13 Aralık 2010 Pazartesi

NYC'de 6. Gün



Ilk defa bu sabah biraz uykumu aldım. Geç kalkıp odamı toplamaya başladım. Bavulum ne kadar ağır olmuş, inanamıyorum. Bavulumu otelime teslim edip kendimi 5. Caddeye atıyorum. Cumartesi olması nedeniyle çok kalabalık cadde. Büyük mağazaların vitrinleri Noel süslemeleri ile insanların yoğun ilgisini topluyor. İnanamadım, ama insanlar vitrinleri görmek için sıra bekliyor. Gerçi her vitrin bir sanat eseri olduğundan anlaşılır bir durum. Şehrin genelinde yoğun bir Noel hazırlığı zaten farkediliyordu.


5. Caddeden çıkıp Park ve Madison Avenue’lar dolaşmaya koyuluyorum. Bana göre göre 5. Caddeden çok daha başarılı olan bu Caddelerde keyif yapa yapa yürüyorum. Havanın güneşli olması keyfime keyif katıyor. Yorulduğumu hissettiğimde kendimi Central Park’a atıyorum. Biraz dinlenip, biraz da Hayvanat Bahçesini dolaşacam. Central Park’ın girişine geldiğimde sokak dansçılarını görüyorum. Yoğun kalabalıkta oturacak bir yer bulup izlemeye koyuluyorum.

Dansçıları izlerken yeniden güç topluyorum. Kalkıp Hayvanat Bahçesine gidiyorum. Zaten hemen de girişin ordaymış.




Hayvanat Bahçeleri bana hep huzur vermiştir. Bir gözüm yaşlı, bir gözüm güleç olarak dolaşırım hep bu tarz yerleri. Bir taraftan hayvanları yakından görmek çok keyif vericiyken, diğer yandan hayvanların parmaklıklar ardında tutuluyor olması hoş değil tabii. NYC Central Park Zoo yok küçük bir Hayvanat Bahçesi. Ancak çocuklu ailelerin yoğun olarak geldiği bir yer belli ki. En büyük atraksiyon haklı olarak Deniz Aslanları oluyor. Tam da yemek saatlerine denk geliyoruz. Onlar da yoğun ilginin tadını çıkarıyorlar. İnsanlara bir sürü show’lar yapıyorlar. Bir tanesi kaptığı balıklar dakikalarca oyun oynuyor.

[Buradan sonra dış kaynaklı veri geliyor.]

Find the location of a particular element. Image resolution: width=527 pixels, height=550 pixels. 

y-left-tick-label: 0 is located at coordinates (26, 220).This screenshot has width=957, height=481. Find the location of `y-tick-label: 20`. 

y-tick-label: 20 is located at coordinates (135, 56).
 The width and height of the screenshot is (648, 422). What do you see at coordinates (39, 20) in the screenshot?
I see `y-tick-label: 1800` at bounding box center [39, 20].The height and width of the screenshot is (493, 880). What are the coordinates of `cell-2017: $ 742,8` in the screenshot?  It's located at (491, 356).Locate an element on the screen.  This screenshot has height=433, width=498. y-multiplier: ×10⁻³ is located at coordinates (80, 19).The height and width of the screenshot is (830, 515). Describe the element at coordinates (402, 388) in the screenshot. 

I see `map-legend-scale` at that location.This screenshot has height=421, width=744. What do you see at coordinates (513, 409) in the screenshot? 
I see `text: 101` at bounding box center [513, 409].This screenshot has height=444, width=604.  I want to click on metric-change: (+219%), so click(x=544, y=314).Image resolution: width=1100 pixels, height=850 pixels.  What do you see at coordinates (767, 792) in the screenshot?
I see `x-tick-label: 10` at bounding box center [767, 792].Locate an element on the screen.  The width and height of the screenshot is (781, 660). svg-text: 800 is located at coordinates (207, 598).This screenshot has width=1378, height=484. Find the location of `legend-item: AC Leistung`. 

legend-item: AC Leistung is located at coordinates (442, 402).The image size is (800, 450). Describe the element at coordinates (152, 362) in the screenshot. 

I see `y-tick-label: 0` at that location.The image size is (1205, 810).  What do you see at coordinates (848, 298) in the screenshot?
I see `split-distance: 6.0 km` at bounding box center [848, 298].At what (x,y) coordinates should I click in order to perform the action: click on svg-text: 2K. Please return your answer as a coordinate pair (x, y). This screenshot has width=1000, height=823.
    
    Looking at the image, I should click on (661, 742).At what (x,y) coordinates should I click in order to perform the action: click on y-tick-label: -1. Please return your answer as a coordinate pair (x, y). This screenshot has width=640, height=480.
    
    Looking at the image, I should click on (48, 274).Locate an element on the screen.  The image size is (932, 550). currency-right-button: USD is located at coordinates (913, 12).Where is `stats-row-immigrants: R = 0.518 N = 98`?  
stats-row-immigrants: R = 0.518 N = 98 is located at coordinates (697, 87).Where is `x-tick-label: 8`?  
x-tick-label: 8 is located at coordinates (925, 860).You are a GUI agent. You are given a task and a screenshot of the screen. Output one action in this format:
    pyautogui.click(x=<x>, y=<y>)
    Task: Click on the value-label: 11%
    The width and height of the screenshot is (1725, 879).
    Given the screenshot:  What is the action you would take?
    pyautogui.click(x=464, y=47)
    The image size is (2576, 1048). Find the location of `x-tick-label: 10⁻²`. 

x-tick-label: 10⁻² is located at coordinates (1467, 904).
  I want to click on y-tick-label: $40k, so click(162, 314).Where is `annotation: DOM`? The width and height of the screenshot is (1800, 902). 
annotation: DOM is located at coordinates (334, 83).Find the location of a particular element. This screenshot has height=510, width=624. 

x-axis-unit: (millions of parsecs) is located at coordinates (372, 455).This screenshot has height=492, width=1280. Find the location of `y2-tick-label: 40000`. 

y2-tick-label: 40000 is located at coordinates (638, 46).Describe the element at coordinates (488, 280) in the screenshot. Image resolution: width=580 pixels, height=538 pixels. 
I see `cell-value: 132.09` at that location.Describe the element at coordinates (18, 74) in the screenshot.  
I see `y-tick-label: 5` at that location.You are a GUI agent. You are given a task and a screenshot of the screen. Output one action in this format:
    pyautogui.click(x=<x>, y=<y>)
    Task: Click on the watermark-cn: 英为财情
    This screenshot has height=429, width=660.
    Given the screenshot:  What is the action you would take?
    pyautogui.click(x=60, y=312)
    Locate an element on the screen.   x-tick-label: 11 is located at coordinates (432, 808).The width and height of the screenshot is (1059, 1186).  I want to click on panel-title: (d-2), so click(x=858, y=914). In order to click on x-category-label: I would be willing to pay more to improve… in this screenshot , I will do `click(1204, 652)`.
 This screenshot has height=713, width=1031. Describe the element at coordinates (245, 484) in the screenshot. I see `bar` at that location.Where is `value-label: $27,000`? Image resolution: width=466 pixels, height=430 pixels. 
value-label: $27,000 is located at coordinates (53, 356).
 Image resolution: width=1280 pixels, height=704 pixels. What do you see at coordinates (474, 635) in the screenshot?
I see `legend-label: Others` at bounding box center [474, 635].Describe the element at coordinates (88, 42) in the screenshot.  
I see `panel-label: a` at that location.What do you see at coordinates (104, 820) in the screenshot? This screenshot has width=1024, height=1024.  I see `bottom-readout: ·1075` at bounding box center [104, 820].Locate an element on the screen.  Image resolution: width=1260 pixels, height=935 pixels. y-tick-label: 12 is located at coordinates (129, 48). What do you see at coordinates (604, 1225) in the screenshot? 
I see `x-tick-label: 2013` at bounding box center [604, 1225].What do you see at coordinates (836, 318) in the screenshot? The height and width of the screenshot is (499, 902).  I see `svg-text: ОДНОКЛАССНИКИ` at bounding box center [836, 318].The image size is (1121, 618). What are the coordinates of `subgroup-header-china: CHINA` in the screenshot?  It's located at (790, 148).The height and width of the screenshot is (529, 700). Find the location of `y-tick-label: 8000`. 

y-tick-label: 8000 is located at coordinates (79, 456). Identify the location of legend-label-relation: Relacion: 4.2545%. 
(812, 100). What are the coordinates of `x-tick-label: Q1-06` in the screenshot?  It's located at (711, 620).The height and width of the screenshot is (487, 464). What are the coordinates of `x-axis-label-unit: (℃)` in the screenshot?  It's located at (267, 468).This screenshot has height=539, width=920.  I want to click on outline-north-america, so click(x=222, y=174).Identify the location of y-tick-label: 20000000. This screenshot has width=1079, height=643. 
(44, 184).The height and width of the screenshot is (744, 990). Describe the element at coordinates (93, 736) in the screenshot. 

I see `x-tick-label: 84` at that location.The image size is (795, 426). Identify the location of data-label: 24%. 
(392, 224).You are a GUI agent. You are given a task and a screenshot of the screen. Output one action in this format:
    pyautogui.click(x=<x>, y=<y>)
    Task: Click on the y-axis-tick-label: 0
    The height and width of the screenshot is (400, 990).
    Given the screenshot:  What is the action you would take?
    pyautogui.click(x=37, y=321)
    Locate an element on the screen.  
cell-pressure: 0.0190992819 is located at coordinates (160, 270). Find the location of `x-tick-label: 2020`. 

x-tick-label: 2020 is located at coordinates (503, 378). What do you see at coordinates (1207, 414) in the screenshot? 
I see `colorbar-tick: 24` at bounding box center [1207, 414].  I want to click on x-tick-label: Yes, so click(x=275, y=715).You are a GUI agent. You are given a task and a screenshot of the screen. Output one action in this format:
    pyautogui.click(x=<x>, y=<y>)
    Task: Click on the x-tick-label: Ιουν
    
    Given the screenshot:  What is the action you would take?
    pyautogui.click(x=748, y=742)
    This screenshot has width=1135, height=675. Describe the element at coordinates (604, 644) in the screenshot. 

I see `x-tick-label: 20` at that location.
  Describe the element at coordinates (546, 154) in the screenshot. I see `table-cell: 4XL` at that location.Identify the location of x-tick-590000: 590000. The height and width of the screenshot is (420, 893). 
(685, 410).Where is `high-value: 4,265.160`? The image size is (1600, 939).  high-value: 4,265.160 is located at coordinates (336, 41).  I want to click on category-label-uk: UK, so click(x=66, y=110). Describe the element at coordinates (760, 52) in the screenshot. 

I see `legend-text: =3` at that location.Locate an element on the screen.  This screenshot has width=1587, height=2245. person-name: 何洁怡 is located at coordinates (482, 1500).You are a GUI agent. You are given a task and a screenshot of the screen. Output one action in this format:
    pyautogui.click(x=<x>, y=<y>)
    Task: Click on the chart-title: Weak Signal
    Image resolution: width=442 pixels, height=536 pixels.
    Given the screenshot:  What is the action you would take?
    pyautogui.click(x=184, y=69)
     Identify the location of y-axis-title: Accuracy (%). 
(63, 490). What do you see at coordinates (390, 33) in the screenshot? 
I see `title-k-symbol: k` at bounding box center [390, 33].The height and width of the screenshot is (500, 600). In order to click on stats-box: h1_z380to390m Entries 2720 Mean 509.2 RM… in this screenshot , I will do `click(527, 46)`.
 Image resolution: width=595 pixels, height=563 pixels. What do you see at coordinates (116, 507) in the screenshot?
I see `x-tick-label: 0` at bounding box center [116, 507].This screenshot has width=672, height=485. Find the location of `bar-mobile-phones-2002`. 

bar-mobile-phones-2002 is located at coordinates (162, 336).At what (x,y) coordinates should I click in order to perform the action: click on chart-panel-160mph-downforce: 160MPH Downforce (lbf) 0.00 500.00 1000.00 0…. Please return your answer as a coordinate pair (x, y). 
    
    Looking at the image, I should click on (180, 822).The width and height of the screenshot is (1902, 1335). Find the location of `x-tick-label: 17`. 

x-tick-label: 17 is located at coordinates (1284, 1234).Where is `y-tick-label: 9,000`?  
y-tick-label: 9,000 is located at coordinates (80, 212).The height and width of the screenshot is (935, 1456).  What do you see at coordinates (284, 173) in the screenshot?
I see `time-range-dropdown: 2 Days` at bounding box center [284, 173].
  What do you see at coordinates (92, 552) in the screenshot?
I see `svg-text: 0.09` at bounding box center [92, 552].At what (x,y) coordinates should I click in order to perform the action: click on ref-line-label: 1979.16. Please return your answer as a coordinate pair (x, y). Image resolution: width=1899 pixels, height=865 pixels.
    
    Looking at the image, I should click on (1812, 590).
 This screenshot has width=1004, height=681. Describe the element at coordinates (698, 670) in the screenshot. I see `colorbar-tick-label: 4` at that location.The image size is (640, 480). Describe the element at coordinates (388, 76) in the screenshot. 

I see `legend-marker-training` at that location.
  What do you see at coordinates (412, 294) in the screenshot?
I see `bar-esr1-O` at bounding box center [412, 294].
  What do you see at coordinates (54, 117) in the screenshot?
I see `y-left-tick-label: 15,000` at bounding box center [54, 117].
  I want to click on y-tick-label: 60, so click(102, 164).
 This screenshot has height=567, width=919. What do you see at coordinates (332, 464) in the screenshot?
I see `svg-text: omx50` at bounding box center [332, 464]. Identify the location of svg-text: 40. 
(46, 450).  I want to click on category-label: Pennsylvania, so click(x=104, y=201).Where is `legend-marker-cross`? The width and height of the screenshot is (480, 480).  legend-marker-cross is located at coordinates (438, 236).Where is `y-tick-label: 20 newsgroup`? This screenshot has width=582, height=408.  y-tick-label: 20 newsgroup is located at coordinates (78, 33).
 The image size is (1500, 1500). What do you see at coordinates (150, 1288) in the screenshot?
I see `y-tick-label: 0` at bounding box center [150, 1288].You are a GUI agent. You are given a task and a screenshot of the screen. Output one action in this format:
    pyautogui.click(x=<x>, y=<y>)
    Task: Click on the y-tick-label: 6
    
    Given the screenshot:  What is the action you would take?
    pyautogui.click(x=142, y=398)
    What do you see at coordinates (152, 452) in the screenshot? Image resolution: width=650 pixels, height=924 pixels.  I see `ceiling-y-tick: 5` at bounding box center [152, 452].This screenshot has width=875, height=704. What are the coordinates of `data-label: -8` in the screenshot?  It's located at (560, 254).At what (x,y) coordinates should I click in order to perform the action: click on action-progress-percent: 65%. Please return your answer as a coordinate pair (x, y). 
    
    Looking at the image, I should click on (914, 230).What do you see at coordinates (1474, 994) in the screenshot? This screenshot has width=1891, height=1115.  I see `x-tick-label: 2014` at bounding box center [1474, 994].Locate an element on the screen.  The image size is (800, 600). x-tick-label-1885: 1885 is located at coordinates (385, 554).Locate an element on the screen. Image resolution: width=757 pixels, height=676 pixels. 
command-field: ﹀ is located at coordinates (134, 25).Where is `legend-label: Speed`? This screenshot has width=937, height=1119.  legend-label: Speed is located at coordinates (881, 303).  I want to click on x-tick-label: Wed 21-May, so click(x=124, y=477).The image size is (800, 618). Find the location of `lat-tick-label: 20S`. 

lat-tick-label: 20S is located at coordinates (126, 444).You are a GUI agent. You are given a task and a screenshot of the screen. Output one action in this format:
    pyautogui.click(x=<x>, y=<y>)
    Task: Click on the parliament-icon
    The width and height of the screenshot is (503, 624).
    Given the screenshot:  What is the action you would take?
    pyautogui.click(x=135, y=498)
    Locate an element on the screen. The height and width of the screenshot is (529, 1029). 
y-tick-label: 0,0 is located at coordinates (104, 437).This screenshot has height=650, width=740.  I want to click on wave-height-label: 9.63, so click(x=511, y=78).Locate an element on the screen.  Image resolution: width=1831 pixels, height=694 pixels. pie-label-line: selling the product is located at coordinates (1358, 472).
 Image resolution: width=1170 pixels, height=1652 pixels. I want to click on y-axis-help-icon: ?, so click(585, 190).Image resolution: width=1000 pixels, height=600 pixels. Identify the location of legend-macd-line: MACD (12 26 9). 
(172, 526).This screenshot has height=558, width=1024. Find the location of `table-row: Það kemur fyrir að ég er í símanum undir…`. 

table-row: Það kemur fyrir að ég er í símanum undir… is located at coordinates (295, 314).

Devam edip diğer hayvanları da dolaştırıyorum. Kutup ayıları da çok sevdiğim hayvanlar arasında yer alır. Biraz da kendime benzetirim ;)) Keyifle uyurken yakalıyoruz.


Bir sürü isimlerini hatırlayamadığım hayvan ziyaret ediyorum. Bu arada Anıl ve Ebru’un da New York’a indiklerini öğrenip seviniyorum.


Bugün New York’u terk edip Anıl ve Ebru’nun hazırladığı seyahat programına başlıyoruz.

Çok yorulmuş olmamdan dolayı otelimin yolunu tutuyorum. Otelin hemen yanında bir Bistro var. Buraya oturup bir kahve ve Creme Brulee yiyorum. Creme Brulee uzun zamandır yediğim en iyileri arasında yer alabilecek kadar iyi.

Otelime geçip bavulumu teslim alıyorum. Yarım saat sonra Anıl ve Ebru beni otelden alıyorlar.


Ebru ve Anıl’ın jetlag durumları ufaktan yüz göstermeye başlasa da buluşmuş olmanın ve Amerika’da olmanın mutluluğundayız. İstanbul’dayken kiraladığımız arabamıza binip Hoboken’ın yolunu tutuyoruz. Anıl bize seneler önce yaşadığı yerleri gösteriyor. Muhteşem bir Manhattan manzarası var Hoboken’ın. Burada Outback Steakhouse’a gidiyoruz. Gerçekten Anıl’ın önerdiği kadar lezzetli. Hele Blooming Onion diye bir başlangıçları var ki dillere destan. Çiçek açmış soğan! Acayip birşey!



Yemeğimizi yiyip biraz da restoranın bulunduğu alışveriş merkezinde dolandıktan sonra yola koyuluyoruz. Anıl’ın jetlagi artık zorlamaya başladığında bu gece kalacağımız Days Inn’e varıyoruz. Otele varıyoruz, ama otelimizin resepsiyonundaki Hintli abimiz bizi anlamakta biraz zorluk çekiyor. Neyse hepimiz odamıza yerleşiyoruz ve çok daha rahat olmasa da geceyi geçiyoruz.